Re: overlayfs access checks on underlying layers

From: Stephen Smalley
Date: Thu Dec 13 2018 - 11:10:15 EST

On 12/13/18 9:58 AM, Vivek Goyal wrote:
On Wed, Dec 12, 2018 at 09:51:59AM -0500, Stephen Smalley wrote:
On 12/11/18 4:48 PM, Vivek Goyal wrote:
On Thu, Dec 06, 2018 at 03:26:26PM -0500, Stephen Smalley wrote:
On 12/5/18 8:43 AM, Vivek Goyal wrote:
On Tue, Dec 04, 2018 at 11:49:16AM -0500, Stephen Smalley wrote:
On 12/4/18 11:17 AM, Vivek Goyal wrote:
On Tue, Dec 04, 2018 at 11:05:46AM -0500, Stephen Smalley wrote:
On 12/4/18 10:42 AM, Vivek Goyal wrote:
On Tue, Dec 04, 2018 at 04:31:09PM +0100, Miklos Szeredi wrote:
On Tue, Dec 4, 2018 at 4:22 PM Vivek Goyal <vgoyal@xxxxxxxxxx> wrote:

Having said that, this still create little anomaly when mknod to client
is not allowed on context label. So a device file, which is on lower
and client can not open it for read/write on host, it can now be opened
for read/write because mounter will allow access. So why it is different
that regular copy up. Well, in regular copy up, we created a copy of
the original object and allowed writing to that object (cp --preserve=all)
model. But in case of device file, writes will go to same original
object. (And not a separate copy).

That's true.

In that sense copy up of special file should result in upper having
the same label as of lower, right?

I guess that might be reasonable (if this behavior is a concern). So even
after copy up, client will not be able to read/write a device if it was
not allowed on lower.

Stephen, what do you think about retaining label of lower for device
files during copy up. What about socket/fifo.

We don't check client task access to the upper inode label, only to the
overlay, right? So the client is still free to access the device through
the overlay even if we preserve the lower inode label on the upper inode?
What do we gain?

That's only with latest code and Miklos said he will revert it for 4.20.

IOW, I am assuming that we will continue to check access to a file
on upper in the context of mounter. Otherwise, client will be able to access
files on upper/ which even mounter can't access.

I was assuming we're talking about the proposed solution, where we check
client access to the overlay (unchanged), mounter access to lower
(unchanged), copy-up if denied (new), mounter access to upper (new in the
sense that previously we didn't copy-up on denials).
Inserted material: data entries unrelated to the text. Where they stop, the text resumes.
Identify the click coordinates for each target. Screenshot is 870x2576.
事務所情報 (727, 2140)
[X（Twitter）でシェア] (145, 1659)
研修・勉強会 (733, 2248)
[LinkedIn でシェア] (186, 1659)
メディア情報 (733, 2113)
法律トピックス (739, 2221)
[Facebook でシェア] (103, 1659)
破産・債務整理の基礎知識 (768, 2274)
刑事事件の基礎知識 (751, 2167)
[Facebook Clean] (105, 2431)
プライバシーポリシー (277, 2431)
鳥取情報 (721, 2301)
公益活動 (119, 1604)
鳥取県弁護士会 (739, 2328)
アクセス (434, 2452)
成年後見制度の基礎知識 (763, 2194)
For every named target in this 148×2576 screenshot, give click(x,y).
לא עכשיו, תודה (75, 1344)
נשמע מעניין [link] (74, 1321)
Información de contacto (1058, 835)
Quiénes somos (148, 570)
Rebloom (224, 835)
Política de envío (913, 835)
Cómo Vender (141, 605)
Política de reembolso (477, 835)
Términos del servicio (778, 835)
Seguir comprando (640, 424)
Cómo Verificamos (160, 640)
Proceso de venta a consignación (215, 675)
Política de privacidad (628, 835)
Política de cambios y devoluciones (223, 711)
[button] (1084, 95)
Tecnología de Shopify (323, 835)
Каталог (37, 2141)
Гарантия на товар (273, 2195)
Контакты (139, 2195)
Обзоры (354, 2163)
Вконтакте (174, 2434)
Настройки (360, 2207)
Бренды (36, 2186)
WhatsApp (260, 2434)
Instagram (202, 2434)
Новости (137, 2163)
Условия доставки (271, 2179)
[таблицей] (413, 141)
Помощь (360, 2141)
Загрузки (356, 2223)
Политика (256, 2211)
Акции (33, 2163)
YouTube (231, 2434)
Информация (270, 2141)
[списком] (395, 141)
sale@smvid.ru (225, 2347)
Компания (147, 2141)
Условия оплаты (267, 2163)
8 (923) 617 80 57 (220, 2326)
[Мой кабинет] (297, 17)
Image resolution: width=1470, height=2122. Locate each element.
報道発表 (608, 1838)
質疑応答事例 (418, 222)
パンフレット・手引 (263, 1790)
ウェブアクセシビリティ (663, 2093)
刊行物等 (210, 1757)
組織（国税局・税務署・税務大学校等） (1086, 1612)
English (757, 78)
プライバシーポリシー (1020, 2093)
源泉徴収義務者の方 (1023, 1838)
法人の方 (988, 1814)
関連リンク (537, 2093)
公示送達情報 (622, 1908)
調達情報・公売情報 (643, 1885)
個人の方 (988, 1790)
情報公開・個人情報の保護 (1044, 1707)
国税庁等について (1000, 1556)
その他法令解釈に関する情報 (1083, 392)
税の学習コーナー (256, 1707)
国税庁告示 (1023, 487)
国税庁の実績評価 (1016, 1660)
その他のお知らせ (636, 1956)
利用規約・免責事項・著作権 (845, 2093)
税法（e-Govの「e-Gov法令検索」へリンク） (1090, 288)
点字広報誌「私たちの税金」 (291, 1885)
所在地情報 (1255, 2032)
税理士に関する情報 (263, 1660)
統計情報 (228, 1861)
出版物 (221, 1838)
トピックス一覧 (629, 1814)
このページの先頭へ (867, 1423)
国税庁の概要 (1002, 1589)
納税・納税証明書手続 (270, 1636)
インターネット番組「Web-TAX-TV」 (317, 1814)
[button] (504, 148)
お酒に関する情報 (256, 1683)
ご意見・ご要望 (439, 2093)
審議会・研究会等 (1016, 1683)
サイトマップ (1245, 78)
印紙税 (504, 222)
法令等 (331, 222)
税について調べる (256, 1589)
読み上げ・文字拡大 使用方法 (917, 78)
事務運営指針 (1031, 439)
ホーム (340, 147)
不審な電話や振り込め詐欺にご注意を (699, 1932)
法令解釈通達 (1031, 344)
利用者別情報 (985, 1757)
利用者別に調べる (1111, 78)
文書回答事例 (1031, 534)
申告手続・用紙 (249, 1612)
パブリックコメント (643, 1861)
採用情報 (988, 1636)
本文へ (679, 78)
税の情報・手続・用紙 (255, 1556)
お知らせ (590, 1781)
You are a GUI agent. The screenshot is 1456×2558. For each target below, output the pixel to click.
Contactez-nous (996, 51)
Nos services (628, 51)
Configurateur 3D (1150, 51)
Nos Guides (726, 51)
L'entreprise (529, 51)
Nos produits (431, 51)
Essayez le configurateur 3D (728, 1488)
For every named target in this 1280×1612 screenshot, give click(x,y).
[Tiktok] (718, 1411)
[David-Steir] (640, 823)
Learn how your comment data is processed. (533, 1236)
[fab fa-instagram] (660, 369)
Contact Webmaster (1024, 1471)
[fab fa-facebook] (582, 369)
In that situation, propagating the lower inode label to the upper inode only
impacts the mounter checks, and in that case makes copy-up pointless - if it
wasn't allowed to lower it won't be allowed to upper. If it is allowed,
then client task is free to access the device regardless as long as it has
permissions to the overlay inode. So I don't see what we gain by
propagating the lower inode label to the upper inode in the context mount
case, and it creates an inconsistency between special files and regular

If we agree on retaining lower label of lower device file on copy up, then
I am assuming we will change rule c) to copy up only non device files.
(because if you don't have access on lower, you will not have access
even after copy up).

There are other paths where copy up happnes. Like link or when file
metadata (ownership, permissions, timestmap) changes. In those cases,
if we retain the lower label over copy up, it probably will help.

IOW, just by creating a link to a device, one will not get access to
a device on upper which could not be accessed on lower.

Device files are special anyway. In regular files we are creating a
copy and user writes to copy. But that's not the case with device
files. So I guess these will have to be treated differently.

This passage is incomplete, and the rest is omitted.